T.E.R:R.A.I.N - Taranaki Educational Resource: Research, Analysis and Information Network


Festuca arundinacea (Tall fescue)

Kingdom: Plantae
(unranked): Angiosperms
(unranked): Monocots
(unranked): Commelinids
Order: Poales
Family: Poaceae
Genus: Festuca
Species: F. arundinacea
Binomial name: Festuca arundinacea
Synonyms: Schedonorus arundinaceus, Schedonorus phoenix, Festuca fenas, Festuca uechtritziana, Lolium arundinaceum
Common name: New Zealand tall fescue, Reed fescue, Tall meadow fescue, Tall fescue, Alata fescue, Coarse fescue,

Festuca arundinacea is a long-lived perennial grass species native to northern Africa, the Azores, all of Europe and western Asia. It was introduced to New Zealand as a pasture grass over 100 years ago but it has spread from cultivation and is now regarded as a significant environmental weed. It is now established on road verges and in all habitats throughout New Zealand. It is generally coarse and unpalatable to stock. It forms a tall, robust tussock.
The leaves (> 1 m long) which form bunches and are thick and wide with prominent veins running parallel the entire length of the blade.
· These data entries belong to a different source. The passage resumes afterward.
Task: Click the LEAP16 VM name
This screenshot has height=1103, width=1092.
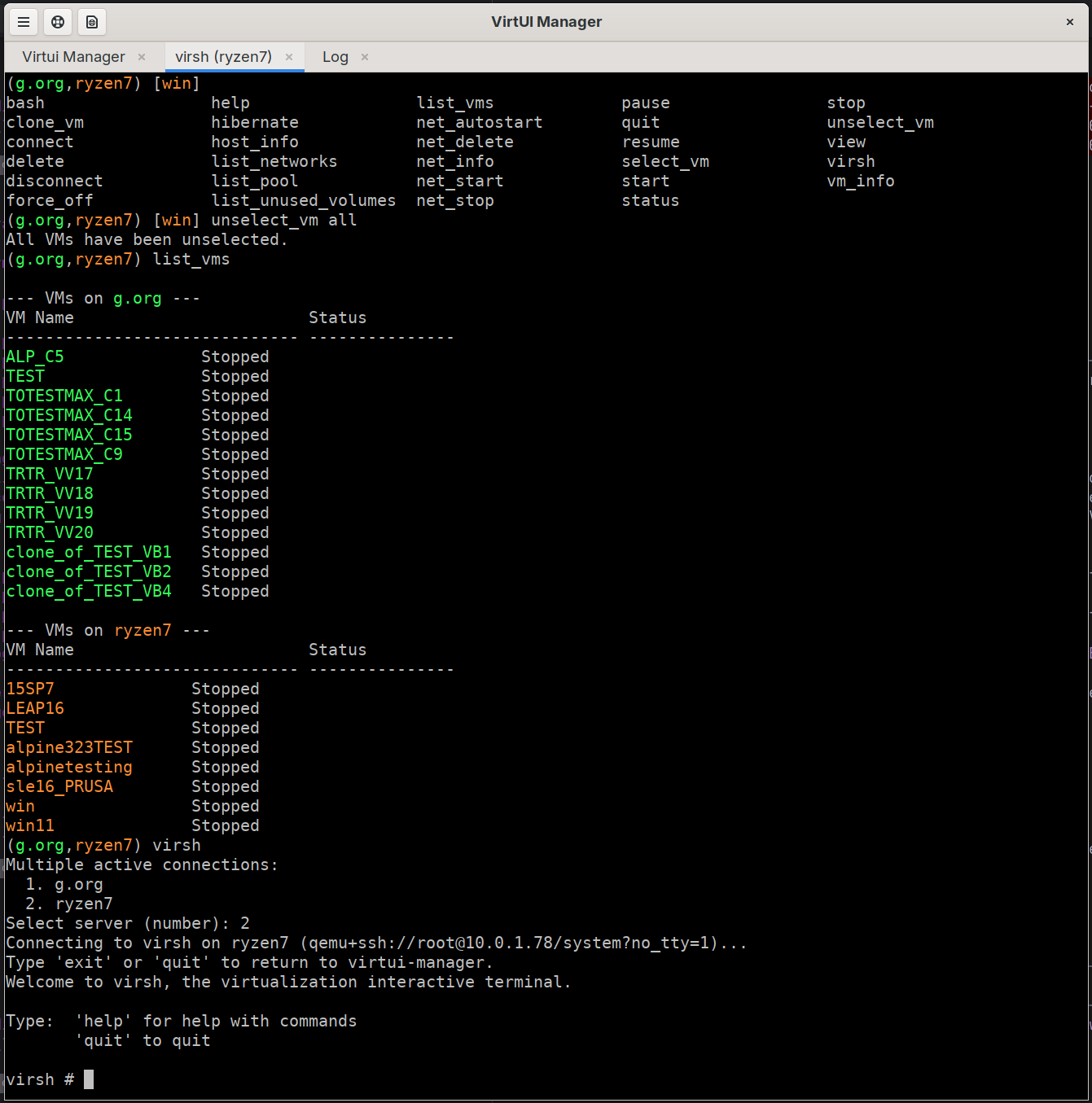Action: point(35,708)
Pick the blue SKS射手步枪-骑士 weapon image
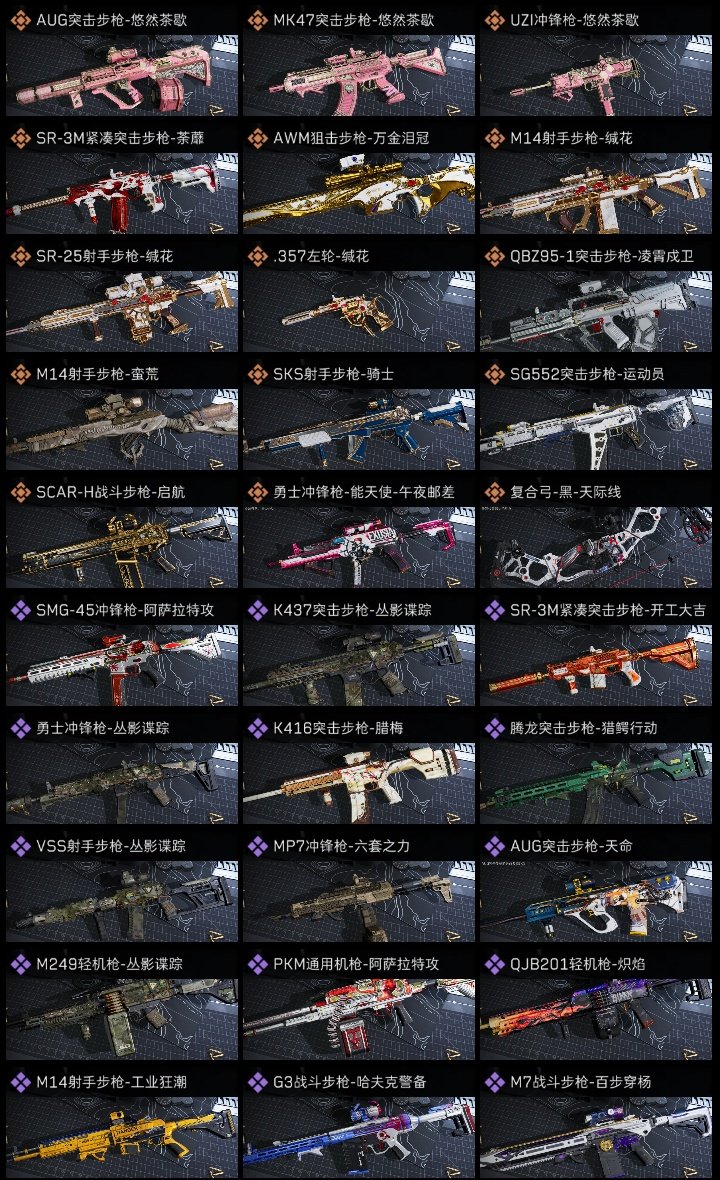 click(359, 430)
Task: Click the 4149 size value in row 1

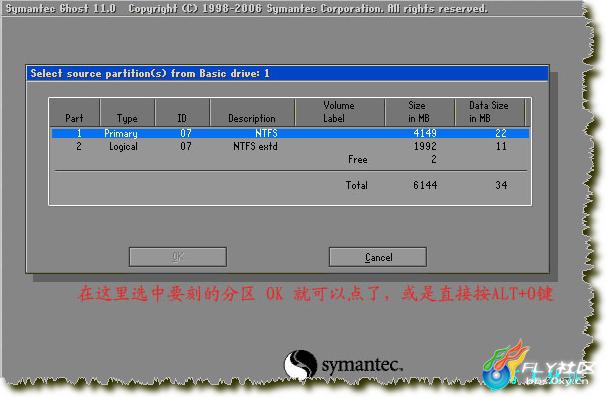Action: (x=425, y=133)
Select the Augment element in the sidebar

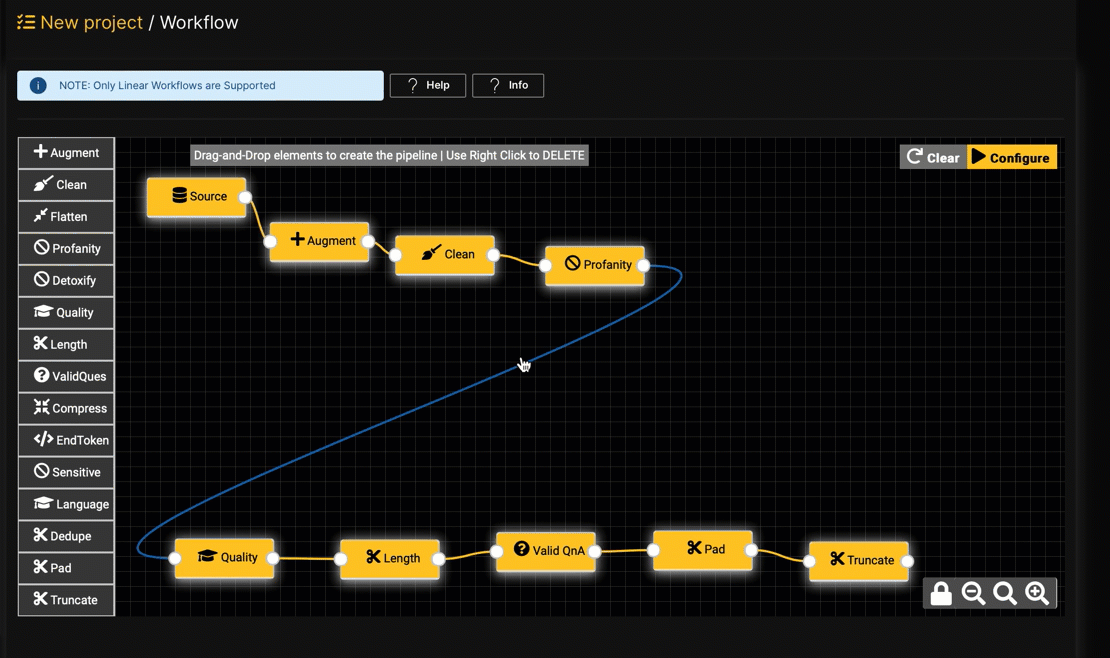pos(66,152)
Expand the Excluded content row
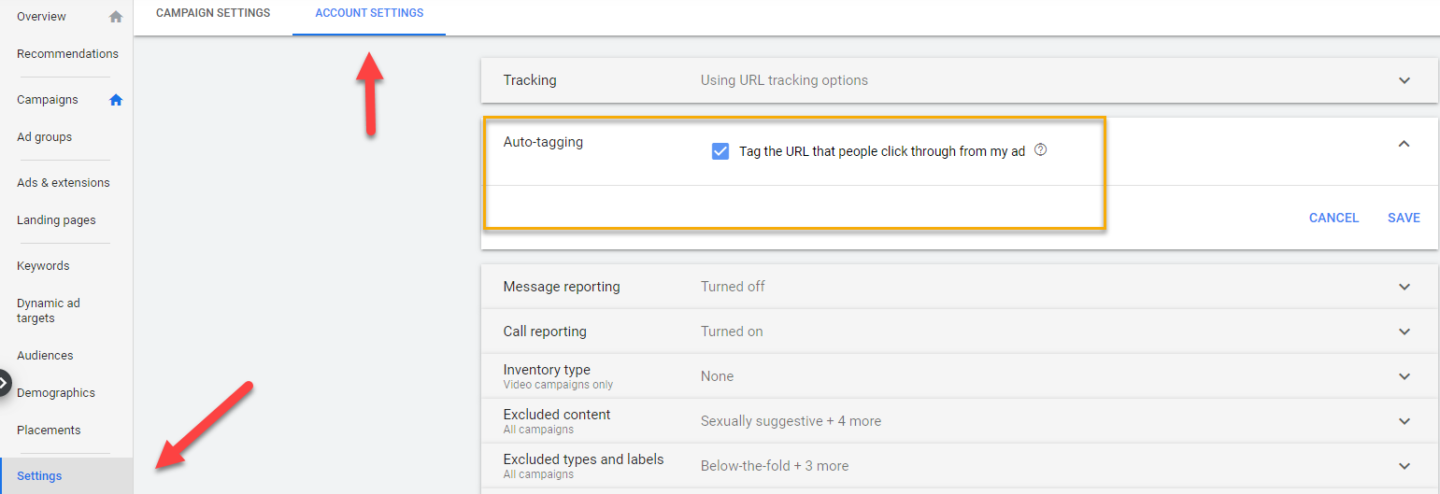The height and width of the screenshot is (494, 1440). tap(1404, 421)
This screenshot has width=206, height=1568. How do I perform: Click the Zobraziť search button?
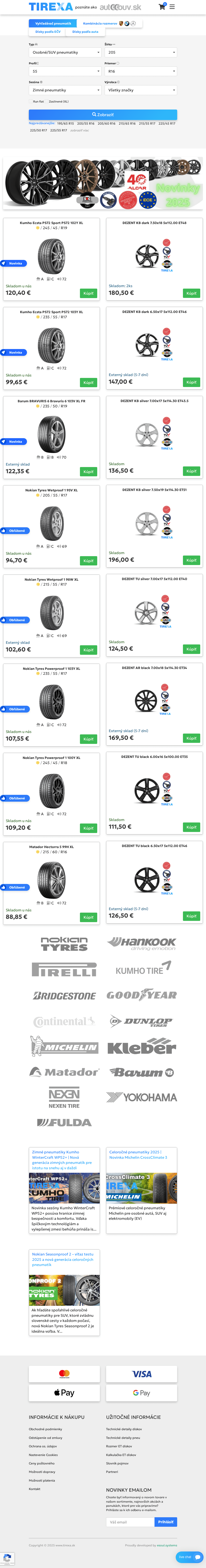point(103,114)
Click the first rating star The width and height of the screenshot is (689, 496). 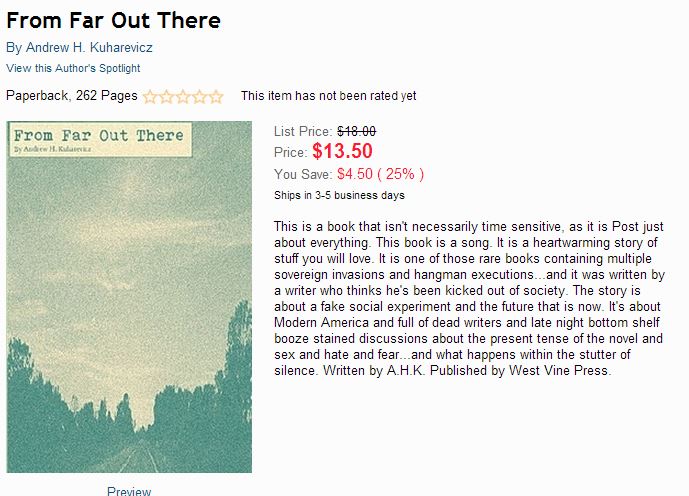[x=150, y=97]
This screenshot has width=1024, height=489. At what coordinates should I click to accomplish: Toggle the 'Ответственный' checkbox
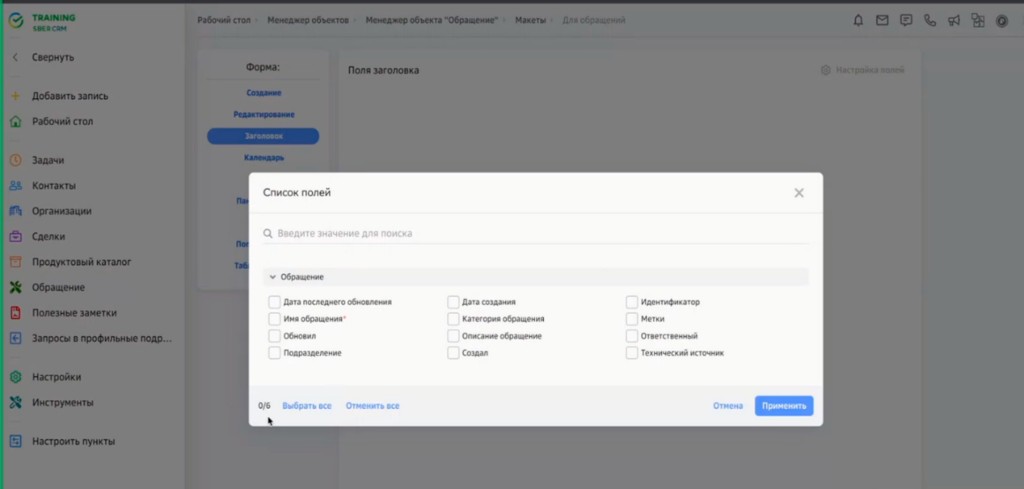(632, 336)
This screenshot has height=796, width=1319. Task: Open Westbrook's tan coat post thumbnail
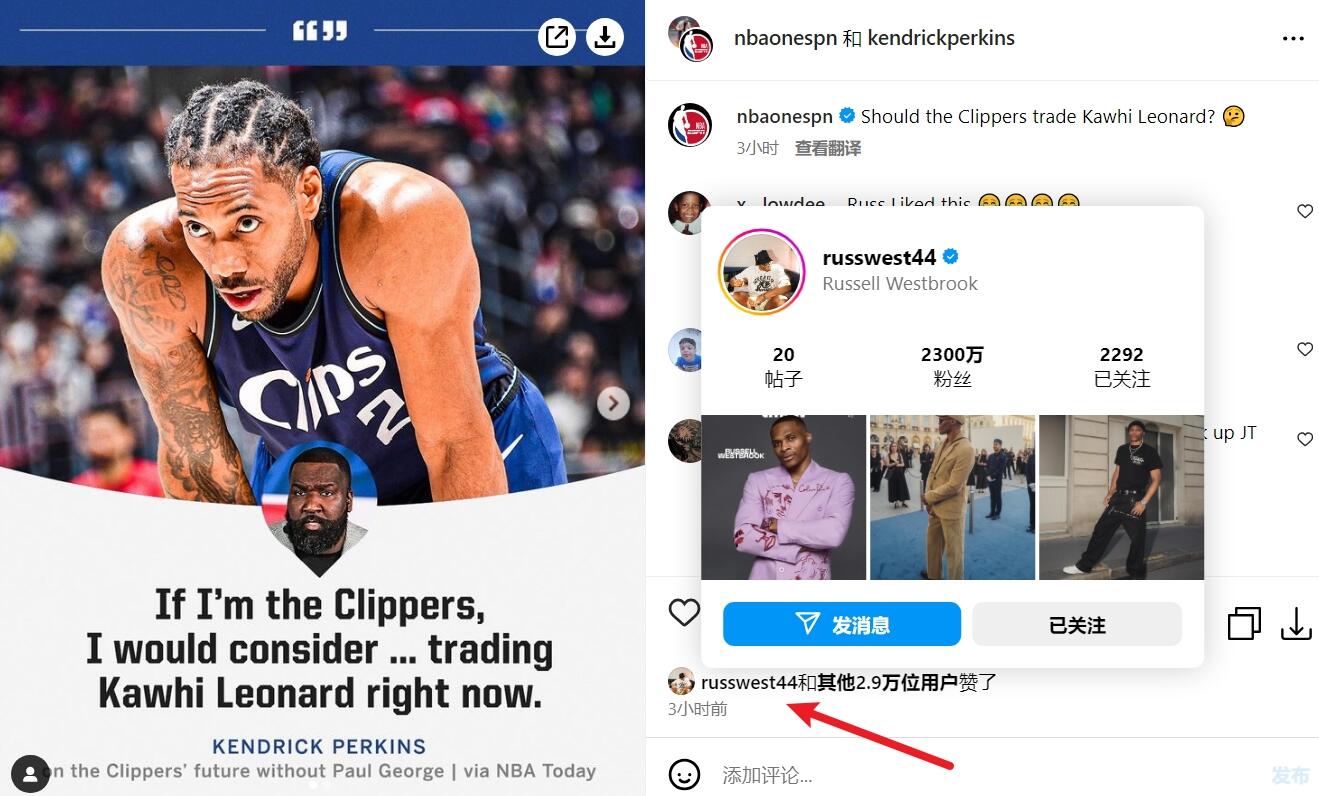click(952, 497)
The blades have a toothed margin, which can be felt if fingers are run down the edge of the leaf blade. The underside of the leaf may be shiny. Emerging leaves are rolled in the bud with no prominent ligule. Note that most grasses are folded not rolled, which make this a key identification feature on tall fescue. The auricles are usually blunt but occasionally may be more claw-like. The culm is round in cross-section. Typically, this species of grass has a long growing season and its inflorescences are up to 1.5 m long with the flowers in an erect or nodding panicle >40 cm long. Festuca arundinacea spreads seed transmission — not by stolons or rhizomes, which are common in many grass species.
There is a cultivar called ‘Grasslands Roa’ that was developed in the late 1950s – early 1960s by the Grasslands Division of the DSIR in Palmerston North.



Young plant growing in sandhills at Westport. South Island.